Sunday's vote will be held after a violent campaign in which at least six people were killed. The opposition alleges that it was mainly their supporters who were victims. Opposition leader Hossain has said many of the candidates were too scared to come out after a spate of attacks on election rallies.
Ataur Rahman, professor of political science at Dhaka University, says the opposition concerns are genuine. "Most of the violence was against opposition candidates and opposition activists," he says. "They did not get adequate space to mobilize the people, and they strongly argue, and most of that is true, that they were muzzled by the government, there were so many cases against them in courts."
The opposition says more than 8,000 of its supporters have been detained since the election was announced last month and hundreds of cases brought against the main opposition Bangladesh Nationalist party. Its leader, Khaleda Zia, who was jailed in February on charges of corruption, says the cases against her are politically motivated.
Zia and Hasina have been the main contenders for power in the South Asian country in recent decades and are bitter political rivals. But Zia's imprisonment has weakened the opposition in a country where political leaders traditionally rally supporters at large political gatherings. The leader of the opposition alliance, Hossain, is not standing for a seat in parliament, making it unclear who is their prime ministerial candidate.
On the other hand, political analysts, say Hasina has consolidated power and strengthened her hold on state institutions since 2014, when Zia boycotted the polls. "There was virtually no opposition in parliament, there was no accountability in that sense," says Ataur Rahman.
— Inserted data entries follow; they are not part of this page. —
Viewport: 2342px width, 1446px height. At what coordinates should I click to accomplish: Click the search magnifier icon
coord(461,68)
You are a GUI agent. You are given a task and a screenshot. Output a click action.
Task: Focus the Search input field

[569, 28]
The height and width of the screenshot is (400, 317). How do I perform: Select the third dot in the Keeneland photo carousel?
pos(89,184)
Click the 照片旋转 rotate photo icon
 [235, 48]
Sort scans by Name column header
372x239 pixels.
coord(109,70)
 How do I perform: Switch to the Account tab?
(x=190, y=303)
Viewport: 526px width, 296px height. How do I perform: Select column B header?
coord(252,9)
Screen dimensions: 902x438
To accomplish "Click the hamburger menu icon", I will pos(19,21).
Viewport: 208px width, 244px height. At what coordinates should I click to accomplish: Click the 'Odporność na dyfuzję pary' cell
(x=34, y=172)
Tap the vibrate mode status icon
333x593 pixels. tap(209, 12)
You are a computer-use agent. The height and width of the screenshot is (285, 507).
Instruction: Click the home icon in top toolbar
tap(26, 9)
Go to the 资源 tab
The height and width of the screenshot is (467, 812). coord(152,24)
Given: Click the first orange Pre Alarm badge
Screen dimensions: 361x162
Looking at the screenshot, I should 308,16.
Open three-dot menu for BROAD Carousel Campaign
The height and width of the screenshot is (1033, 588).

Hasina's Awami League is brushing aside criticism of undermining democracy and is focusing on the economic progress witnessed in recent years to rally voters. Per capita incomes have tripled since 2009. The $ 30 billion garment industry that sustains most jobs, is booming. Bangladesh has witnessed average growth of over 6 per cent in the past decade, development indices such as health have improved and the country has won praise from the World Bank for reducing extreme poverty.
The one concern say some economists is that income inequality has increased. "Growth has been there, but not for everybody proportionately. So that is a major issue," according to Debapriya Bhattacharya at Dhaka's Center for Policy Dialogue.
Most political analysts expect Hasina to win another term in power but caution that much will depend on voter turnout low voter participation is expected to favor Hasina and a higher turnout the opposition. More than 100 million people are eligible to vote.
Meanwhile some concerns have been expressed about the fairness of the poll. Human Rights Watch, in a report last week, said a "repressive political environment in Bangladesh is undermining the credibility of the process."
Opposition leader Hossain has urged supporters who might be intimidated by the violence during the campaign to come out to vote. "My appeal to the people: Be brave, this is our right," he said.